翌日、美容院で教えて貰った通りに自分でセットすると同じようにかわいくなることが出来た。その日会った友人に髪について褒めて貰えただけでなく今日すごく笑顔で素敵だよと表情まで褒めて貰い、素敵な髪になったことで自分自身に自信がついて明るくなっていたということを知った。そこで改めてその美容師さんの技術に感動させられたのだった。
ショックや恐怖、悲しみよりも、今までありがとう、とお別れできた
その後、病院で実際に抗がん剤治療をすることを主治医に告げられたのだが、頑張ります、とその場で私は素直に言うことが出来た。
実際に抗がん剤治療をすることになって、副作用の脱毛でしばし髪の毛とお別れすることになり、スキンヘッドを経験することになった。
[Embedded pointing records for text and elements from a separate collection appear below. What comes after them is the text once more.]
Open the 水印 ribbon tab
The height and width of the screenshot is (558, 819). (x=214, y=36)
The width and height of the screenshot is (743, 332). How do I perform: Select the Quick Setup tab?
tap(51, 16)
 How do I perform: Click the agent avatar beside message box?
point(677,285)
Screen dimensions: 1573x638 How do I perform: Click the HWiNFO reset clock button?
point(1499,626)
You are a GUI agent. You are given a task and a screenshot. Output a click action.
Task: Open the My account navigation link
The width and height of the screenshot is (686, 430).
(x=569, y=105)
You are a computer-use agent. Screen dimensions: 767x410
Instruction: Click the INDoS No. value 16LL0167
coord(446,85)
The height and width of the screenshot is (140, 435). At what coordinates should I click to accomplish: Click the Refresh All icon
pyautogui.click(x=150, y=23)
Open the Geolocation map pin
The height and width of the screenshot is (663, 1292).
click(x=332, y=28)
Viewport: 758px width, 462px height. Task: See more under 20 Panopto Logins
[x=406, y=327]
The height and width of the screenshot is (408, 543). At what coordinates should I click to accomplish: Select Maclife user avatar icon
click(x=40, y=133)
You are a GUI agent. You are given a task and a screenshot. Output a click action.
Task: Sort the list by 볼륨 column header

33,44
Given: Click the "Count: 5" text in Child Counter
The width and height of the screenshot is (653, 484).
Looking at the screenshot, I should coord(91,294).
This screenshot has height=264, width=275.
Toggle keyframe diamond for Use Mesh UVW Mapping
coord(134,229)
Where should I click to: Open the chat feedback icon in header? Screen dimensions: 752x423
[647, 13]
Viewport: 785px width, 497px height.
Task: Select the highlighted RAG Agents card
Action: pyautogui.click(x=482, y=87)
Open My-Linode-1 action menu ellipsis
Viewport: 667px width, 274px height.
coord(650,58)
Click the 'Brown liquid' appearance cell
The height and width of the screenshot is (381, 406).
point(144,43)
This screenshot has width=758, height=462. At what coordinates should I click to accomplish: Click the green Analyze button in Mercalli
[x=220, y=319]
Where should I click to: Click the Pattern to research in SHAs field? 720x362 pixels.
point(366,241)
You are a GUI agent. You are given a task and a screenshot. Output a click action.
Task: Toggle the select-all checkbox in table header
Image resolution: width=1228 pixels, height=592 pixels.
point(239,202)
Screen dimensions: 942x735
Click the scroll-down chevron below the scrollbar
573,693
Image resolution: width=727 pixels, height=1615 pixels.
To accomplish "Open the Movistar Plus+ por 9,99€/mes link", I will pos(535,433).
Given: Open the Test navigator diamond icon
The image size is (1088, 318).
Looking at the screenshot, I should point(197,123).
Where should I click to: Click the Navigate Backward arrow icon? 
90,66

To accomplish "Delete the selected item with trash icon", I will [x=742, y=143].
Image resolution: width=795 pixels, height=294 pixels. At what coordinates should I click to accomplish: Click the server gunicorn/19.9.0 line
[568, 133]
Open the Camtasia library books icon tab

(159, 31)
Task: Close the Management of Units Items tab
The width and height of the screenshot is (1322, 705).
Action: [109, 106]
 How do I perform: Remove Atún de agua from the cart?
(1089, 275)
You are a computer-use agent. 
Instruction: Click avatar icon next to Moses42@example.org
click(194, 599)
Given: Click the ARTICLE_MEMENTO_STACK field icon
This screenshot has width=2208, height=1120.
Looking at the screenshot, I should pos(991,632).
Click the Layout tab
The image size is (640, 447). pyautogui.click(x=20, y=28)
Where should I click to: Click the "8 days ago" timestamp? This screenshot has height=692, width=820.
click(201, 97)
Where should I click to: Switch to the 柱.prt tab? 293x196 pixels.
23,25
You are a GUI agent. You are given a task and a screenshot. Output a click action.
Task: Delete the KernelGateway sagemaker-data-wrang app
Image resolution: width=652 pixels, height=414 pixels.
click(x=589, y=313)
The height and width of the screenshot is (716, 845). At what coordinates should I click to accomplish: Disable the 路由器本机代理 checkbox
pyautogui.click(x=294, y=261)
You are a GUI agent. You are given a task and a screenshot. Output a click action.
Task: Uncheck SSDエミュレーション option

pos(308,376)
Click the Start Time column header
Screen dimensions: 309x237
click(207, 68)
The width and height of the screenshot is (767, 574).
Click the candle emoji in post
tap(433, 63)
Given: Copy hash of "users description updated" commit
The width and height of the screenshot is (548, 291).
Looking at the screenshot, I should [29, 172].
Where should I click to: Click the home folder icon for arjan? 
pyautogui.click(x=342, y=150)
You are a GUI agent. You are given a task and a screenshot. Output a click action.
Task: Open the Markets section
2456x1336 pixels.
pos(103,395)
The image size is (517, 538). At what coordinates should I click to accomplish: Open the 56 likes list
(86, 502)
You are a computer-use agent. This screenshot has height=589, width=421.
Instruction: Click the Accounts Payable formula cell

しかしあのように髪を素敵にしていただいたことから、脱毛に対するショックや恐怖、悲しみなどよりも、今までありがとう、という気持ちで髪とお別れすることが出来た。
この出来事で、私は自分に対する自信だけでなく、治療に対する前向きな気持ちまでいただくことが出来た。高いな、と最初は思いながら予約をした私だったが、その価値は料金には変えられないなんとも言えない忘れられない素敵な出来事として今でも大切に心に留めている。